Tekst źródłowy:
⁂

Wiadomo ze kifoze mozna leczyc poprzez cwiczenia, fizykoterapie itp.
Od jakiegos czasu wraz ze wzrostem ciezaru na silowni czuje coraz wiekszy bol w plecach, wiec zmuszam sie w kazdy dzien kiedy tylko pamietam zeby siedziec, stac, chodzic w prostej postawie z klatka wypchnieta do przodu (w miare rozsadku wiadomo) ale tutaj znowu jest problem bo po 10 minutach w takiej pozycji plecy znow zaczynaja mnie bolec, ale w zupelnie innym miejscu niz przez ostatnie pare lat, bo po prostu nie sa przyzwyczajone do takiej pozycji, i rozkladu ciezaru na kregoslupie.

⁂

Zadanie do wykonania 1: Przepisz dokładnie fragment tekstu o kifozie od „Wiadomo ze kifoze” do „ciezaru na kregoslupie.”.
Zadanie do wykonania 2: Proszę dopisać dalszy ciąg tekstu o kifozie od miejsca, w którym się kończy.
Wpisy umieszczone niżej można pominąć.

⁂

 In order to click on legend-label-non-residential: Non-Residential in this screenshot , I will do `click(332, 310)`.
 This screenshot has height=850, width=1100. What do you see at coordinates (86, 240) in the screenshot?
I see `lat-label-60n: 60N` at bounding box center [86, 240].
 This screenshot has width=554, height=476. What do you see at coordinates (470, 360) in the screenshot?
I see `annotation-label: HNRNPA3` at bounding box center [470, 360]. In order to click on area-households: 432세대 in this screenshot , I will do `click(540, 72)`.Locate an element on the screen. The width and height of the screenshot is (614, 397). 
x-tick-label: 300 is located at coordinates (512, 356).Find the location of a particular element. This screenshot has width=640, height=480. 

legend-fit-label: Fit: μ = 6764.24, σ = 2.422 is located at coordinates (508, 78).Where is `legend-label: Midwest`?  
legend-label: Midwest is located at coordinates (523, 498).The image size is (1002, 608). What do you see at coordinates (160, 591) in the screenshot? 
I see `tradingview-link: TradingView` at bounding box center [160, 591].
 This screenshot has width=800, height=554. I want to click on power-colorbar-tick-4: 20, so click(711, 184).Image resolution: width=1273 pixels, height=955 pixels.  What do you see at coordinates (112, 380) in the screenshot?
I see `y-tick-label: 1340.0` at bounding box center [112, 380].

⁂

Odpowiedź pisemna 1:
Wiadomo ze kifoze mozna leczyc poprzez cwiczenia, fizykoterapie itp.
Od jakiegos czasu wraz ze wzrostem ciezaru na silowni czuje coraz wiekszy bol w plecach, wiec zmuszam sie w kazdy dzien kiedy tylko pamietam zeby siedziec, stac, chodzic w prostej postawie z klatka wypchnieta do przodu (w miare rozsadku wiadomo) ale tutaj znowu jest problem bo po 10 minutach w takiej pozycji plecy znow zaczynaja mnie bolec, ale w zupelnie innym miejscu niz przez ostatnie pare lat, bo po prostu nie sa przyzwyczajone do takiej pozycji, i rozkladu ciezaru na kregoslupie.

Odpowiedź pisemna 2:
Koniec pier***enia. Czy jak bd codzien trzymal w miare mozliwosci prosta postawe to nie jest zbyt brutalny sposob walczenia ze zgarbionymi plecami? Wiem ze to moze byc dziwne pytanie, bo plecy musza sie najpierw przyzwyczaic do innego ulozenia, ale nie chce po prostu przez glupote nabawic sie jakiegos urazu, bo w takiej pozycji nawet przy ruchach ramion slysze nonstop jakies gruchotania.
Dodam jeszcze zeby oszczedzic sobie odpowiedzi typu idz do lekarza, bo na momencie nie jestem w nfz. Jak juz bd to na pewno sie udam po profesjonalna pomoc. Na razie chodzi tylko o ta prosta postawe.